Le contrat de reproduction partielle présente alors un intérêt particulier : il permet de définir précisément l’extrait concerné, les modalités de son intégration dans l’œuvre nouvelle, les territoires et supports concernés, la durée de l’autorisation, les modes d’exploitation autorisés ainsi que les éventuelles contreparties financières.
Conclusion
Le régime des droits voisins du producteur de vidéogrammes constitue ainsi un élément essentiel de la protection des fixations audiovisuelles dans l’industrie musicale.
L’article L. 215-1 du Code de la propriété intellectuelle confère au producteur un droit exclusif sur la reproduction et certaines formes d’exploitation de la fixation dont il a pris l’initiative et la responsabilité.
L’exemple de l’interview de Future dans Clique et de son utilisation dans le morceau « Life Is Good » de Future et Drake illustre de manière particulièrement concrète la portée de cette protection. Le fait qu’un artiste soit lui-même la personne dont la voix est enregistrée ne signifie pas nécessairement qu’il puisse librement extraire et réutiliser la fixation réalisée par un tiers.
Pour autant, la nécessité d’une autorisation ne peut être déduite du seul fait que l’extrait provient d’une émission.
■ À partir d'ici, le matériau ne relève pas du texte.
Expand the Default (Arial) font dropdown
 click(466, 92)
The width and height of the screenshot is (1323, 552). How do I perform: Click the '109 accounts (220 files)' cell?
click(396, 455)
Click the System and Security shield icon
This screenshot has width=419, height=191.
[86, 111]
Il convient d’identifier le producteur de la fixation, de déterminer précisément quelle fixation a été reproduite et de vérifier les éventuelles autorisations contractuelles accordées.
Le véritable enjeu du sampling n’est donc pas seulement de savoir qui a prononcé les mots, mais de savoir quelle fixation a été utilisée et à qui appartiennent les droits sur cette fixation.